Edward Stafford, 3rd Duke of Buckingham KG KB (3 February 1478 – 17 May 1521), was an English nobleman. He was the son of Henry Stafford, 2nd Duke of Buckingham, and Katherine Woodville, and nephew of Elizabeth Woodville and King Edward IV. Thus, Edward Stafford was a first cousin once removed of King Henry VIII. He frequently attended the courts of Henry VII and Henry VIII. He was convicted of treason and executed on 17 May 1521.

==Family==
Edward Stafford, born 3 February 1478 at Brecon Castle in Wales, was the eldest son of Henry Stafford, 2nd Duke of Buckingham, and Katherine Woodville (the daughter of Richard Woodville, 1st Earl Rivers, by Jacquetta of Luxembourg, daughter of Pierre de Luxembourg, Count of St. Pol) and was thus a nephew of Elizabeth Woodville and Edward IV.

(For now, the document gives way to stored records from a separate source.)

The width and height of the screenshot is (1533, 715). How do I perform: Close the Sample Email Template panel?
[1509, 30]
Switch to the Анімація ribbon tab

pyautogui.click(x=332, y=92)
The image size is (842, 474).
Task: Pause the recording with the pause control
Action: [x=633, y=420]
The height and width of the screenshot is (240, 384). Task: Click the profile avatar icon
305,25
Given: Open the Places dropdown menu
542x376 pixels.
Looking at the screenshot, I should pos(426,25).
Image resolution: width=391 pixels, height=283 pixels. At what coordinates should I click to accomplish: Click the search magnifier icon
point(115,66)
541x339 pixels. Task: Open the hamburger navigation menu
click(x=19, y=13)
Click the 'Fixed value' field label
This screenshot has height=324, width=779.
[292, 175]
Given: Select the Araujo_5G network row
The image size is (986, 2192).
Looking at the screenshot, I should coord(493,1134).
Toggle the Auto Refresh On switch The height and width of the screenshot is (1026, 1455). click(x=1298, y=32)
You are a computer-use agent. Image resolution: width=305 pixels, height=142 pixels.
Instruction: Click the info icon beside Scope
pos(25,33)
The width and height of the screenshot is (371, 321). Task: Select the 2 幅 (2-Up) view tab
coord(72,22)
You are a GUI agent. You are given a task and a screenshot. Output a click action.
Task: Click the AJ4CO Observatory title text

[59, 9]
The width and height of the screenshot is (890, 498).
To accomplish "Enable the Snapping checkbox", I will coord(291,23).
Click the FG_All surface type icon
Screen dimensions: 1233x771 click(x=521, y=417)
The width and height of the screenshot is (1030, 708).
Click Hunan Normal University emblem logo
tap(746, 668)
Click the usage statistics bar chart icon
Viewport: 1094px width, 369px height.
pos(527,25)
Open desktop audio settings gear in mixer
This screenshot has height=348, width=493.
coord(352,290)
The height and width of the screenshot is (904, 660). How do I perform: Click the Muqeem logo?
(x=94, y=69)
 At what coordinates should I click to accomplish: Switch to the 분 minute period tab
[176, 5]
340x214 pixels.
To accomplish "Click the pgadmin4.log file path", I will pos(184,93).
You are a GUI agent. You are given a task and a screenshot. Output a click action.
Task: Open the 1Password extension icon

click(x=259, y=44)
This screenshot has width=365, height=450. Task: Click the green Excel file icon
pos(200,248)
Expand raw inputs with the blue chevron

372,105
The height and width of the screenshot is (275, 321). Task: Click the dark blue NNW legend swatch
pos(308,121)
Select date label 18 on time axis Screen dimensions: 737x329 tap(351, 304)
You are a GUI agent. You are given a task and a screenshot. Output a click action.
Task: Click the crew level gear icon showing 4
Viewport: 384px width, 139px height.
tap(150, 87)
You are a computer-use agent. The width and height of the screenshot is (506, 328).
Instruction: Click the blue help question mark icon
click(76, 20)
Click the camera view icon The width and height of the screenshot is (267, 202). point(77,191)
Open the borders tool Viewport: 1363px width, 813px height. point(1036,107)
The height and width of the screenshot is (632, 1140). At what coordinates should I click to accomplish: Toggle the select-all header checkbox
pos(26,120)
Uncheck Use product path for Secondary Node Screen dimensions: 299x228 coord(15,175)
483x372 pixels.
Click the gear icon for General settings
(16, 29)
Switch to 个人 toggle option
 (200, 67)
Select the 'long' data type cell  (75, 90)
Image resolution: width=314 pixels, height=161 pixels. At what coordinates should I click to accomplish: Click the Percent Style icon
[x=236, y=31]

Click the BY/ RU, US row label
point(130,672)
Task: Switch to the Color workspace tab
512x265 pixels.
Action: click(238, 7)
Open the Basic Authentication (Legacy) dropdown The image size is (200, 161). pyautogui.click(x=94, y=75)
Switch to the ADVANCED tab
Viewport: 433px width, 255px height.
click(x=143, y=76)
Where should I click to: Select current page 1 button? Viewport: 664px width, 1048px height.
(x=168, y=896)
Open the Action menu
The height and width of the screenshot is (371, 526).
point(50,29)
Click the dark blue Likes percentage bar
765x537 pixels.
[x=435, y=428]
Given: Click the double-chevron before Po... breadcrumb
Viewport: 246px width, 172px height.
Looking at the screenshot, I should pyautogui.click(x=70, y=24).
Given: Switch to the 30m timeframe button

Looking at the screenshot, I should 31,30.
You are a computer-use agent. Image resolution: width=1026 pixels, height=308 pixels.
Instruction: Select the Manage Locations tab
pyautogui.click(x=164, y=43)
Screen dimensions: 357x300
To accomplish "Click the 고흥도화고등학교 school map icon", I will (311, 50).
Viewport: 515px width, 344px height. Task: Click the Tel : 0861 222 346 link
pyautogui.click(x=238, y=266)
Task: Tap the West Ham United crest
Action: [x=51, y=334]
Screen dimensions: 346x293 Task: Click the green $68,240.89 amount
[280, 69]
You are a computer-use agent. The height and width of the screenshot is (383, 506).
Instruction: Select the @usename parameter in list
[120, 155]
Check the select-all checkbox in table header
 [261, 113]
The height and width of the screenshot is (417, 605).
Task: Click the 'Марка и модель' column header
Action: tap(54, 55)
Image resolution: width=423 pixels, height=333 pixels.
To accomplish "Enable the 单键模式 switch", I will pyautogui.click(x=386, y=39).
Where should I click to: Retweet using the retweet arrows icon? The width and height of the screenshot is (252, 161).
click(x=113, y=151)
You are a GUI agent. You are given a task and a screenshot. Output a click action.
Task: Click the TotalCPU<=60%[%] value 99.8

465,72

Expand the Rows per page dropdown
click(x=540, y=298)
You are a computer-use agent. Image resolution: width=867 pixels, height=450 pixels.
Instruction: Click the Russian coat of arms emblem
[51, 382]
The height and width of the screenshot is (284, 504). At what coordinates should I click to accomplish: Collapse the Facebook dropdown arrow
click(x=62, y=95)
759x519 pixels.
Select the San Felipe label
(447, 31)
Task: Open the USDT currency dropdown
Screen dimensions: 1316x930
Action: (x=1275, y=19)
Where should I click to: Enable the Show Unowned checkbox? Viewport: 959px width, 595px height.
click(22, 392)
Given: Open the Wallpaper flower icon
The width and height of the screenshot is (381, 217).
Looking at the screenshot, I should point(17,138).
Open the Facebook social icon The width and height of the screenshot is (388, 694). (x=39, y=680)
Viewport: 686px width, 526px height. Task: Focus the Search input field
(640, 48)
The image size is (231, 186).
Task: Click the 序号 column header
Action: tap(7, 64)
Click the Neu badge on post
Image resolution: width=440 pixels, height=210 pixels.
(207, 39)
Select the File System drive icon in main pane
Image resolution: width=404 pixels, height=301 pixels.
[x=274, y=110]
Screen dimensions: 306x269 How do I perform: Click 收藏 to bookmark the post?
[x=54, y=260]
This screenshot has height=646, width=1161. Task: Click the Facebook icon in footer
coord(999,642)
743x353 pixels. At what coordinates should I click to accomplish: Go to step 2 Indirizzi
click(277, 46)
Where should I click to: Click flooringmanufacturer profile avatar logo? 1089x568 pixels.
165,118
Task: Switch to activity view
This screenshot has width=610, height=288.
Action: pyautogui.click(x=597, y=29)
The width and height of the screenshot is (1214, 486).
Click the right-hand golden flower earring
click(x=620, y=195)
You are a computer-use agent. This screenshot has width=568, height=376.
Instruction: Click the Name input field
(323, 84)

By his father's marriage to Katherine Woodville, Stafford had a younger brother, Henry Stafford, 1st Earl of Wiltshire, (Note: According to Davies he may have had another brother, Humphrey Stafford, who died young.) and two sisters: Elizabeth, who married Robert Radcliffe, 1st Earl of Sussex, and Anne, who married firstly Sir Walter Herbert (d. 16 September 1507), an illegitimate son of William Herbert, 1st Earl of Pembroke, and secondly George Hastings, 1st Earl of Huntingdon.

After the execution of the 2nd Duke of Buckingham, his widow, Katherine Woodville, married Jasper Tudor, second son of Owen Tudor and Henry V's widow, Catherine of Valois. After Jasper Tudor's death on 21 December 1495, Katherine Woodville married Sir Richard Wingfield (d. 22 July 1525). Katherine Woodville died 18 May 1497. After her death, Wingfield married Bridget Wiltshire, daughter and heiress of Sir John Wiltshire of Stone, Kent.

==Career==
In October 1483 Stafford's father was central in Buckingham's rebellion against Richard III. He was beheaded without trial on 2 November 1483, whereby all his honours were forfeited. Stafford is said to have been hidden in various houses in Herefordshire at the time of the rebellion, and perhaps for the remainder of Richard III's reign. After Richard III's defeat at Bosworth on 22 August 1485, and Henry VII's accession to the crown, Stafford was made a Knight of the Order of the Bath on 29 October 1485 as Duke of Buckingham, and attended Henry VII's coronation the following day, although his father's attainder was not formally reversed by Parliament until November. The young duke's wardship and lands were granted, on 3 August 1486, along with the wardship of his younger brother, Henry Stafford, to the King's mother, Margaret Beaufort, and according to Davies it is likely Buckingham was educated in her various households.

Buckingham was in attendance at court at the elevation of Henry VII's second son, the future King Henry VIII, as Duke of York, on 9 November 1494, and was made a Knight of the Order of the Garter in 1495. In September 1497 he was a captain in the forces sent to quell a rebellion in Cornwall.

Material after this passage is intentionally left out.